▶ **Goal**
Copy the material verbatim, starting with the line that contains "Click the blue verified badge" and going on through the line that contains "click(504, 28)".

▶ **Record excerpts**
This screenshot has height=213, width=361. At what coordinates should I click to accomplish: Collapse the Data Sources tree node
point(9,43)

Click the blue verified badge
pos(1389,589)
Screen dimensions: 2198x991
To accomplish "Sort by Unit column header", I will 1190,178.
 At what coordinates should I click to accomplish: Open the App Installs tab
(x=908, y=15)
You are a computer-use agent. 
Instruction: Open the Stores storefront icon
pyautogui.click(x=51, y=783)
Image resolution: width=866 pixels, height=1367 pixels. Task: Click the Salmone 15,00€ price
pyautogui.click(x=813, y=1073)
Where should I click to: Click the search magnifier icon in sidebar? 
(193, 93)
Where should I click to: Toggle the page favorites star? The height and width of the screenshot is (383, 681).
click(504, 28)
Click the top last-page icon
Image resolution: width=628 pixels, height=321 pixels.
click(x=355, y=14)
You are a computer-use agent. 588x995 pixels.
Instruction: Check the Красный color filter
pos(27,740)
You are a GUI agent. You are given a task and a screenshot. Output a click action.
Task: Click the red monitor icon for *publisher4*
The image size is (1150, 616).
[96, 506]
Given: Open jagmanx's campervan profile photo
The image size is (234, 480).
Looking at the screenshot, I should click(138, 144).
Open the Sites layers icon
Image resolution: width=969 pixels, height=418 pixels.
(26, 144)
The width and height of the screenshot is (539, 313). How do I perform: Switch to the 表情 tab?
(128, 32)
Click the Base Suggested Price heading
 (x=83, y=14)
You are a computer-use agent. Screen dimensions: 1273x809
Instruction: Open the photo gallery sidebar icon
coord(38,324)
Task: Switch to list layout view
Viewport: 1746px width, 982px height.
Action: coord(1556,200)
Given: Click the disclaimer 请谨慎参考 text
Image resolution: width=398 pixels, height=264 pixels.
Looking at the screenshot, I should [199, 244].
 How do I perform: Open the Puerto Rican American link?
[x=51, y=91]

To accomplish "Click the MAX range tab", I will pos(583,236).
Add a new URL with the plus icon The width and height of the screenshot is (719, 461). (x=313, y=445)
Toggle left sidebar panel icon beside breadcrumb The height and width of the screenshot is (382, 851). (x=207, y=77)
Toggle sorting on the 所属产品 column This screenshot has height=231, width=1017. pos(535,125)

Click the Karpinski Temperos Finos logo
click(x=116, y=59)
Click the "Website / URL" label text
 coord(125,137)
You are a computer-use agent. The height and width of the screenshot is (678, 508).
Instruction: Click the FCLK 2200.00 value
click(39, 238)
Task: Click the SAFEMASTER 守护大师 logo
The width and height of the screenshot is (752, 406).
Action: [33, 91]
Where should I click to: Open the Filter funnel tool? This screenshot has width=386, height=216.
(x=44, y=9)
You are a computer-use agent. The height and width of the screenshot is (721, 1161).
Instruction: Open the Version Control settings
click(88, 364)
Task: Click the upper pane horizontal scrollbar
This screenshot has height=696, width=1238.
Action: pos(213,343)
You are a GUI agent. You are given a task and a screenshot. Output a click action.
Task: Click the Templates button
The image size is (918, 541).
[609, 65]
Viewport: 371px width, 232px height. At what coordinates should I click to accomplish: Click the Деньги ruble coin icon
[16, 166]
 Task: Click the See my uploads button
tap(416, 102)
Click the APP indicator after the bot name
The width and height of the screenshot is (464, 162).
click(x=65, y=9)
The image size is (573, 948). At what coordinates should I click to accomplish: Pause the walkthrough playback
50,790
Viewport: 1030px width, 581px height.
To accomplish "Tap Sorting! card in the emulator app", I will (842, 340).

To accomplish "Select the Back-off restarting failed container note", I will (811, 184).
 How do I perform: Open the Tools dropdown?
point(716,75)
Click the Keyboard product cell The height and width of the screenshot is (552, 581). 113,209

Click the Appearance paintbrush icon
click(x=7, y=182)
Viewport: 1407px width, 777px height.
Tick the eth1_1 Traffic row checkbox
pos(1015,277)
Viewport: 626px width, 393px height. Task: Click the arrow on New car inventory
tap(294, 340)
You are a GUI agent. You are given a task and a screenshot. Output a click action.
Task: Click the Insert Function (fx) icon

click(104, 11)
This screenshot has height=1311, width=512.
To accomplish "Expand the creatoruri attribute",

▶ **Right answer**
Click the blue verified badge
pos(1389,589)
Screen dimensions: 2198x991
To accomplish "Sort by Unit column header", I will 1190,178.
 At what coordinates should I click to accomplish: Open the App Installs tab
(x=908, y=15)
You are a computer-use agent. 
Instruction: Open the Stores storefront icon
pyautogui.click(x=51, y=783)
Image resolution: width=866 pixels, height=1367 pixels. Task: Click the Salmone 15,00€ price
pyautogui.click(x=813, y=1073)
Where should I click to: Click the search magnifier icon in sidebar? 
(193, 93)
Where should I click to: Toggle the page favorites star? The height and width of the screenshot is (383, 681).
click(504, 28)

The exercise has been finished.